[Stored data]
——

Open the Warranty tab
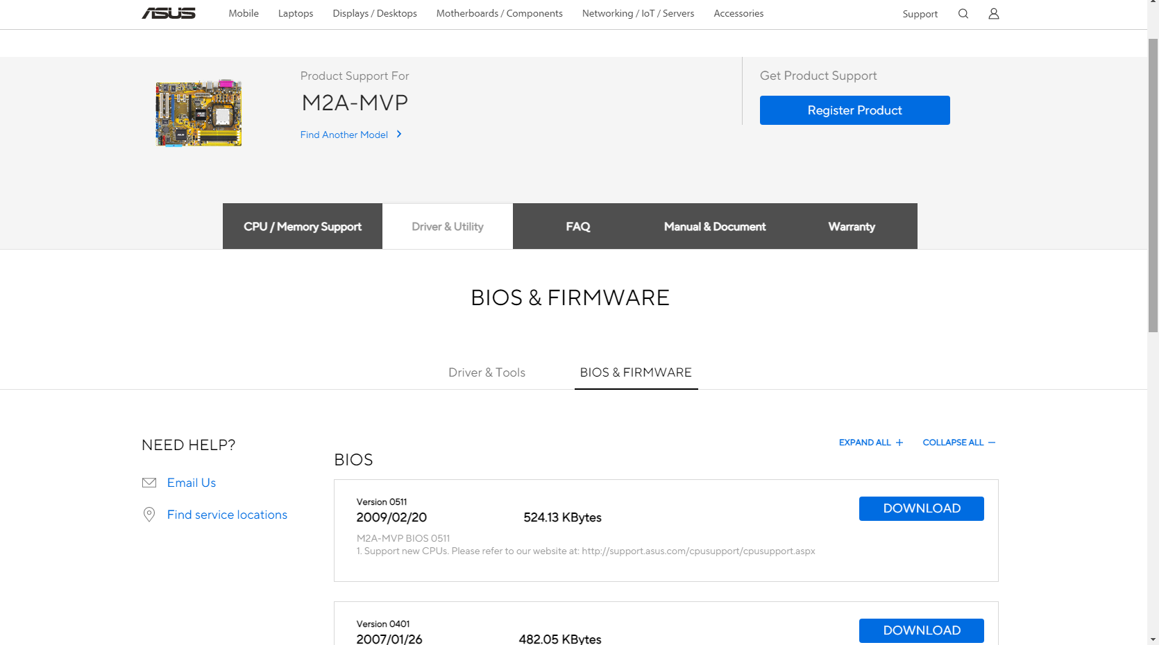 click(851, 227)
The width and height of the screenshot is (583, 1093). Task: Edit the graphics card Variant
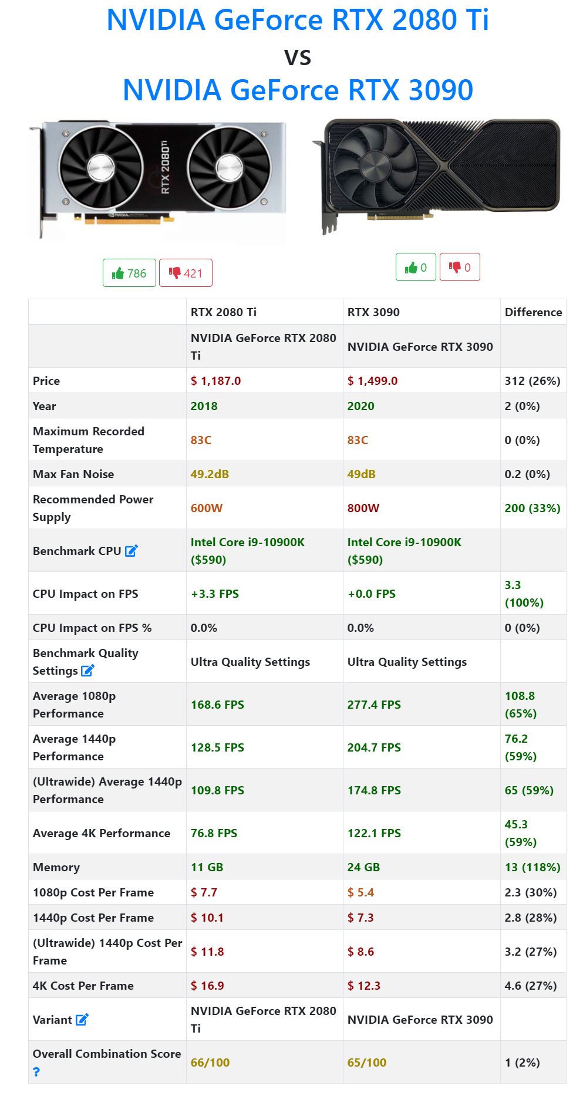[82, 1020]
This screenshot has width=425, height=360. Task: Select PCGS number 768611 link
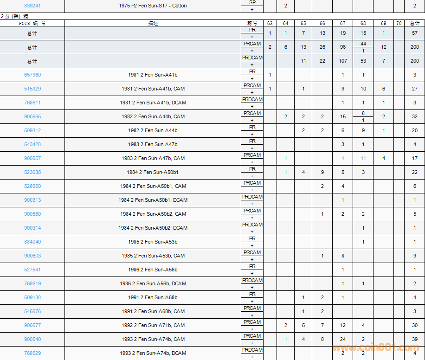[32, 103]
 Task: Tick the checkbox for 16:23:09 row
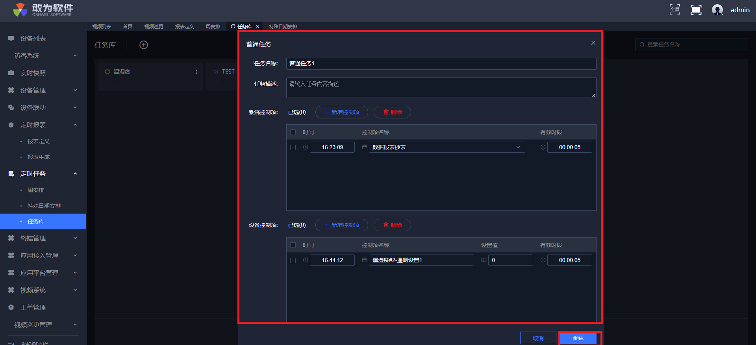[293, 148]
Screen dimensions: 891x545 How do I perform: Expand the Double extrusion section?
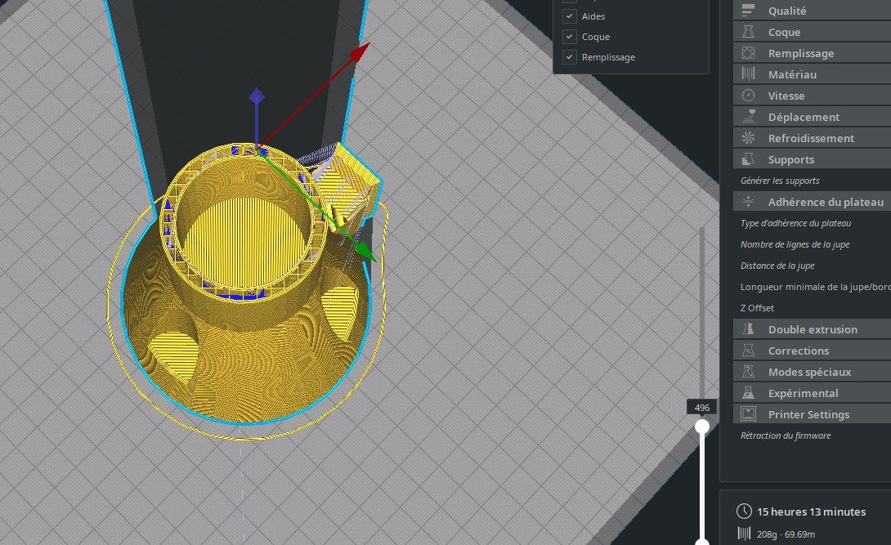[x=812, y=329]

——

Exact copy required, pictures excluded: the lines from the one holding "Task: Tick the checkbox for 16:23:09 row" through the last line of the data, both ends included.

EXERCISE OUTPUT >>
 Task: Tick the checkbox for 16:23:09 row
[293, 148]
Screen dimensions: 891x545 How do I perform: Expand the Double extrusion section?
[x=812, y=329]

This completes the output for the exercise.